The researchers did not take into account differences in reimbursement in other parts of the U.S. for scanning in the outpatient, inpatient, and/or ED setting, nor did they include variations in technical and/or professional fees.
However, they did apply a 20% deviation to their hourly base-case cost scenario to provide a range of possible financial implications from patient motion and to expand the potential of lost revenue, from a low estimate of $474 per hour to a high estimate of $711 per hour.
“If you think about cost as a penalty in terms of patient motion, the penalty will change based on reimbursement rates and where you are in the country, because reimbursement rates fluctuate based on geographic location,” Andre said.
Among the 192 exams evaluated, 203 sequences had moderate and/or severe motion artifacts and suboptimal image quality.

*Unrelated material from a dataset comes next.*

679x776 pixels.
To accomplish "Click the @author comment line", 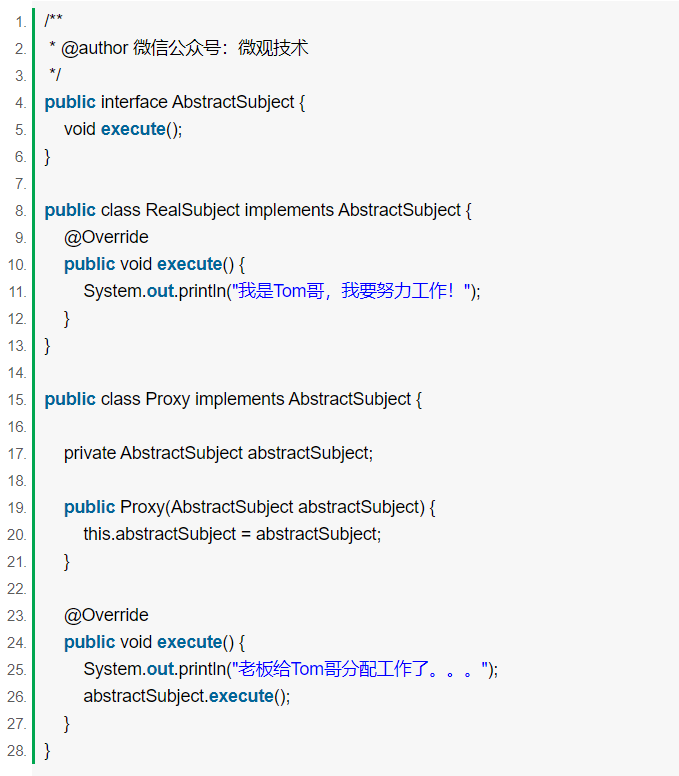I will [179, 48].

Sixty-eight of the subpar MRI sequences were repeated; these came from 38 patients.
A breakdown of patient groups found significant motion artifacts on MRI sequences in 29% of inpatient and/or emergency department exams, compared with only 7% of outpatient MRI scans.
Andre said he and his colleagues were not surprised to find that inpatients and ED patients tended to move more often than outpatients during MRI scans, but they did not expect such a significant disparity between the two groups.

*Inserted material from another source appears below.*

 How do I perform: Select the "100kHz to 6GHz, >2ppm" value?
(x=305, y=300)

“We also were surprised to see how often outpatients moved, because they are supposedly relatively healthy and can prepare themselves for the scan,” he said. “Having 7% of outpatients with minimal and moderate motion was somewhat surprising.”
The repeating of 68 MRI sequences required 278.5 minutes of additional scan time to produce adequate image quality. Based on the study’s average base-case MRI cost of $592 per hour, the extra scanning time that week cost the hospital $2,750 in lost revenue.
When the results for that week are extrapolated to a full year, the hospital could lose more than $140,000 annually in revenue and/or additional costs, Andre and colleagues estimated. When they added the 20% deviation variable, the estimated amount for nonreimbursed MR scans ranged from $114,000 to $172,000.
If all 203 sequences found to contain moderate and/or severe motion artifacts were counted, this would represent lost revenue of approximately $8,351 per week or $434,000 per year. Adding the 20% deviation variable resulted in a range of $347,000 to $521,000 per year.
“This is a small study, and we need to expand the evaluation time frame and the body parts that were evaluated,” Andre said. “Looking into the future, the evaluation of motion that includes respiratory and cardiac motion, which basically is core body motion, would be of value, as well as expanding the study population.”